Für die momentane Übergangszeit, in der „richtige“ Solid-State-Drives noch recht teuer sind, bietet der taiwanesische Flash-Speicher-Spezialist Photofast mit dem SSD-Adapter CR-9000 eine interessante und vor allen Dingen hoch flexible Alternative. Dabei handelt es sich um Modul im klassischen 2,5“-Format, das neben dem Strom-Anschluss auch einen SATA-II-Anschluss bietet und so leicht gegen eine richtige Festplatte ausgetauscht werden kann. Das Entscheidende ist: Dieses Modul hat intern auf Vorder- und Rückseite je drei Steckplätze für SDHC-Flash-Karten.
Der Adapter kann also mit insgesamt 6 Speicherkarten bestückt werden, die dann als RAID-0-Verbund arbeiten. Mit steigender Kartenanzahl wird die Pseudo-SSD daher auch noch schneller und erreicht so auch die Datenübertragungsgeschwindigkeit aktueller SSDs. Diese Lösung ist natürlich immer noch teurer als konventionelle Festplatten, doch gleichzeitig preiswerter als „richtige“ SSDs und im Vergleich mit Letzteren auch flexibler.

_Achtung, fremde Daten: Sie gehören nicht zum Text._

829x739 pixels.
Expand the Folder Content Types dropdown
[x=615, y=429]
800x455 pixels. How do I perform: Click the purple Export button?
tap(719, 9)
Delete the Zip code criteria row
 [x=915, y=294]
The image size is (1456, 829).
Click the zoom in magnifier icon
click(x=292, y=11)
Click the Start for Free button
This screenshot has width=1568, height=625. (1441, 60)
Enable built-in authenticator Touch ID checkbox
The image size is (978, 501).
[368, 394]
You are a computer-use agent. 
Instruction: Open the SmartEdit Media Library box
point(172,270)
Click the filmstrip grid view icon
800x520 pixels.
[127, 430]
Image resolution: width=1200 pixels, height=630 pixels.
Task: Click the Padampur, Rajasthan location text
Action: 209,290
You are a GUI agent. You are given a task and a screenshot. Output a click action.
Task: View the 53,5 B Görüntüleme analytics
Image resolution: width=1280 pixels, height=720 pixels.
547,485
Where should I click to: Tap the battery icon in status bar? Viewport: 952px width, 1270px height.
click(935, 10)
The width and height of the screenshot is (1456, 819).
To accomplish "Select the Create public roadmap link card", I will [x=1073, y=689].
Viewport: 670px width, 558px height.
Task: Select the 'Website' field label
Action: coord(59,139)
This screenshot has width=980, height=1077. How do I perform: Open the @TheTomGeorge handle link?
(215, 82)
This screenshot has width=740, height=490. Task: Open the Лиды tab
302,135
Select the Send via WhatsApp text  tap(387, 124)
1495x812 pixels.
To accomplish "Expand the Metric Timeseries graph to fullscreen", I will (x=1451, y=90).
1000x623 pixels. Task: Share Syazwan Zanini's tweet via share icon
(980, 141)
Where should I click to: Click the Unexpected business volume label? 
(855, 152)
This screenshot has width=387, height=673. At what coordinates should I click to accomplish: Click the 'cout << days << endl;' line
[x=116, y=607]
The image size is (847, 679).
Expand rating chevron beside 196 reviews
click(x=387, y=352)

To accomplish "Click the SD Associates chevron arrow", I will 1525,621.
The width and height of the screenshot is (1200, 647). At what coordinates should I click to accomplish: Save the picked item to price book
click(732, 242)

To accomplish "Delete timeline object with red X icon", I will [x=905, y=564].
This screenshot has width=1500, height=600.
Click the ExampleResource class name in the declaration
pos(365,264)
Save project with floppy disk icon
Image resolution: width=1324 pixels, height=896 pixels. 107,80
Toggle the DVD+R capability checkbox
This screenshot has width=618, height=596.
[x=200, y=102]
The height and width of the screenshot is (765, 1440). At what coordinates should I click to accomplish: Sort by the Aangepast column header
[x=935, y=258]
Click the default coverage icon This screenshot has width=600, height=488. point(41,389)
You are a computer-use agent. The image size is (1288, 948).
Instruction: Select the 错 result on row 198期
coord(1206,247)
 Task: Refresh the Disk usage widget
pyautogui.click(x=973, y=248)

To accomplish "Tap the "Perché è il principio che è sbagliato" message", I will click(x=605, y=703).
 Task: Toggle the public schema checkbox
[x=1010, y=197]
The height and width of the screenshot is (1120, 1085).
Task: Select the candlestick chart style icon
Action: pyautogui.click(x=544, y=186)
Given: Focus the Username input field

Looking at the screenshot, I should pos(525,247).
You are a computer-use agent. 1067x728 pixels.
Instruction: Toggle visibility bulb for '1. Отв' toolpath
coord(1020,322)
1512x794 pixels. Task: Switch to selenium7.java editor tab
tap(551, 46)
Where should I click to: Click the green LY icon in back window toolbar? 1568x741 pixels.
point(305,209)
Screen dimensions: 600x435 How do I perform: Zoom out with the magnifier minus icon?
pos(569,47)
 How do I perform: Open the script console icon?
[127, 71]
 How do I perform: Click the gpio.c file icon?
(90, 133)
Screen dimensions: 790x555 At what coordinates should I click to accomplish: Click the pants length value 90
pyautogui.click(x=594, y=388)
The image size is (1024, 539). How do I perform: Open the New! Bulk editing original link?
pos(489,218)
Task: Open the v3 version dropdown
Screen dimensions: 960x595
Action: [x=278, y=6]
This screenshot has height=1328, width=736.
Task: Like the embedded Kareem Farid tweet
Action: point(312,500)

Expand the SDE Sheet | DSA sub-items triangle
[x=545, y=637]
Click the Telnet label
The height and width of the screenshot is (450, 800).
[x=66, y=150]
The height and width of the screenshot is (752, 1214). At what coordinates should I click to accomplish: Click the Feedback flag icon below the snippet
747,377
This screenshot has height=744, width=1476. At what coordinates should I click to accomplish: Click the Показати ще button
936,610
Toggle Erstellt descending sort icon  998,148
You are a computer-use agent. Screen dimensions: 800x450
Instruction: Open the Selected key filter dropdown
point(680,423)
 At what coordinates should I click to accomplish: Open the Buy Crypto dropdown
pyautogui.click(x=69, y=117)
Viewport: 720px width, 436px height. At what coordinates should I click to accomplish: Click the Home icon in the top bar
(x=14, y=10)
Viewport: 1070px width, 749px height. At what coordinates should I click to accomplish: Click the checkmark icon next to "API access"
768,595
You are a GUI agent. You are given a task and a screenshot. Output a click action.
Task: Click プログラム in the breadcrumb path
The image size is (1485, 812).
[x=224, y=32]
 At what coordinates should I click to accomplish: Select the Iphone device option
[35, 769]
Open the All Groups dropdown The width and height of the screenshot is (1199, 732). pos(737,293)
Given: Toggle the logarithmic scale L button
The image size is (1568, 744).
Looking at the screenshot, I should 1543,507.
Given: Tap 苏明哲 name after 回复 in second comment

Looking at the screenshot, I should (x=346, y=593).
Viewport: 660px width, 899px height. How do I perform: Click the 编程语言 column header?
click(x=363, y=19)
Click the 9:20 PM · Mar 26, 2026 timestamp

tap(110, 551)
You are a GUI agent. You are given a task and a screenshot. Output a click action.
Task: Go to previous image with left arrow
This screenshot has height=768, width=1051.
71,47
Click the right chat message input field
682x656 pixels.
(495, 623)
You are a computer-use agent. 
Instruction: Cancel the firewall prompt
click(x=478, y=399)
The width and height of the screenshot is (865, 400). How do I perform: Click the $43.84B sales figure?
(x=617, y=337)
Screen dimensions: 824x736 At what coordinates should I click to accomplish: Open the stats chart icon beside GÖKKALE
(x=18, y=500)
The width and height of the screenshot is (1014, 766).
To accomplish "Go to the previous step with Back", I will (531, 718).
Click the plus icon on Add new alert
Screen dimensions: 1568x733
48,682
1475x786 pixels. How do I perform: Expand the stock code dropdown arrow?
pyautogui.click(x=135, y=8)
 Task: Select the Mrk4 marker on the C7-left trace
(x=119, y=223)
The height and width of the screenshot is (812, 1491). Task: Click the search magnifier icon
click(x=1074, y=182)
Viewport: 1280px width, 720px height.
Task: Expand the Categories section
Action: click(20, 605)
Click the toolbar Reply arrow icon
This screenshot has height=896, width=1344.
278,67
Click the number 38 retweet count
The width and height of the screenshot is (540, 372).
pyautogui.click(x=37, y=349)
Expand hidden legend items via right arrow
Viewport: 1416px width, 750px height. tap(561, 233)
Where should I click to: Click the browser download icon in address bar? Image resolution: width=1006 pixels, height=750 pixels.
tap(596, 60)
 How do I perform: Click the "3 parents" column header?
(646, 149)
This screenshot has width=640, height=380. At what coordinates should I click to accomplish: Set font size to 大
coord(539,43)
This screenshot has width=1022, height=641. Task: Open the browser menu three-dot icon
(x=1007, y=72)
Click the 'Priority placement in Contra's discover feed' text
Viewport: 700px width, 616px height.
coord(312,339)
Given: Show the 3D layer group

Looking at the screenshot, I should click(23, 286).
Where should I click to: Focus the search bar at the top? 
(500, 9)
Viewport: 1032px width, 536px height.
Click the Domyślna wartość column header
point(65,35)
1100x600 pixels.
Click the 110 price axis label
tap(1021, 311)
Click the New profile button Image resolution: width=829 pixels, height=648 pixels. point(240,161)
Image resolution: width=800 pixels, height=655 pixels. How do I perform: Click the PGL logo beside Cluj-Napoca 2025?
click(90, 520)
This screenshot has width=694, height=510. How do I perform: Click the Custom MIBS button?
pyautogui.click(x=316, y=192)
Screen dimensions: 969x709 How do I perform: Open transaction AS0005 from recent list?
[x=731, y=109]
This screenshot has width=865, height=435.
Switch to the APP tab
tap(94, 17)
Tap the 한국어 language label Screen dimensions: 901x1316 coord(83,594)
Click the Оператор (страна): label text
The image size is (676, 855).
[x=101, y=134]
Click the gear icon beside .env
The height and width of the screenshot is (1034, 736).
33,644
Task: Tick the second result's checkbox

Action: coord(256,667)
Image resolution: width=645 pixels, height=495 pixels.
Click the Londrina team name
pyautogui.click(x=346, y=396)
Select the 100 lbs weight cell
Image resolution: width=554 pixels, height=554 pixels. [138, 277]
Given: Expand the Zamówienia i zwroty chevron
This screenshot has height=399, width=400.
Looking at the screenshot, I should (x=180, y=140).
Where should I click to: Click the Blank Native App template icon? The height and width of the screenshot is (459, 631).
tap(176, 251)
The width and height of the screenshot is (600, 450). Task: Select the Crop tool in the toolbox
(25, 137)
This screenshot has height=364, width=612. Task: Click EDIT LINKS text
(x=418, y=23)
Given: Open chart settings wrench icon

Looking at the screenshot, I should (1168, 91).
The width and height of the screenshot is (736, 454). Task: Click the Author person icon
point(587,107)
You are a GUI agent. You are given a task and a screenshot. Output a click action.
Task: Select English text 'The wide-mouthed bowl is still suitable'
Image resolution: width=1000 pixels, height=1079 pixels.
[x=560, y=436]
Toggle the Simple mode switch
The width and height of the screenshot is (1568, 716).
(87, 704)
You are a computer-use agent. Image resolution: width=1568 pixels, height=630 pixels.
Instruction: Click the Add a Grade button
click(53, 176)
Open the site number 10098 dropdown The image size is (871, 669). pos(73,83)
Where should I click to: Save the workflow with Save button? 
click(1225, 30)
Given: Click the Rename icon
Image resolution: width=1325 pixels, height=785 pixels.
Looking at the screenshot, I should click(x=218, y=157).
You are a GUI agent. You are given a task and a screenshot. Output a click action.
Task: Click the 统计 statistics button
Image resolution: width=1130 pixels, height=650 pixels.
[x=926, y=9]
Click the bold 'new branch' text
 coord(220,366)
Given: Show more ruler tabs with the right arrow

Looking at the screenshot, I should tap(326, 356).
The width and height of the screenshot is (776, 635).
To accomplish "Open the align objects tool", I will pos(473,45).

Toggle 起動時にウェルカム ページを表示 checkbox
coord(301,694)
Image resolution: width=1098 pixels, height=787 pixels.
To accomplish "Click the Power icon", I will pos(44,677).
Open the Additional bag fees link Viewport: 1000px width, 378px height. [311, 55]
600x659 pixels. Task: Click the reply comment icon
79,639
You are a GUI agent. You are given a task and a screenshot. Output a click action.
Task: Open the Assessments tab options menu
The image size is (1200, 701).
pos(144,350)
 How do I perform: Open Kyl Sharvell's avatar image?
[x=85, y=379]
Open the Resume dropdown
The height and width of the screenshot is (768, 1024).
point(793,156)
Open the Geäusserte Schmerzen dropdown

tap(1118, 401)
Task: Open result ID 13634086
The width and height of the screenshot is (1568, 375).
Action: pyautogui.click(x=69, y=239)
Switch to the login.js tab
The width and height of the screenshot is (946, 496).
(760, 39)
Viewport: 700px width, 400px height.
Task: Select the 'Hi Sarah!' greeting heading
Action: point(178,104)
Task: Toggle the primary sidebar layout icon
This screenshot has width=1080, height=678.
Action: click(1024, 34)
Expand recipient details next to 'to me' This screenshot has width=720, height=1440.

Mit voller Bestückung lässt sich eine SSD mit 96 GB Speicherplatz zusammen stellen. Dabei gibt es im Moment 16 GB große SDHC-Karten schon ab 25 Euro, der Adapter selbst kommt auf etwa 100 Euro. Damit kostet ein fast 100 GB großes SSD im Selbstbau knapp über 250 Euro. Mit 32-GB-SDHC-Karten für aktuell je 100 Euro wären allerdings schon 700 Euro für eine 200-GB-SSD zu berappen. Zwei 100er SSDs - dann wiederum im RAID-0-Verbund - wären preiswerter und zudem noch schneller.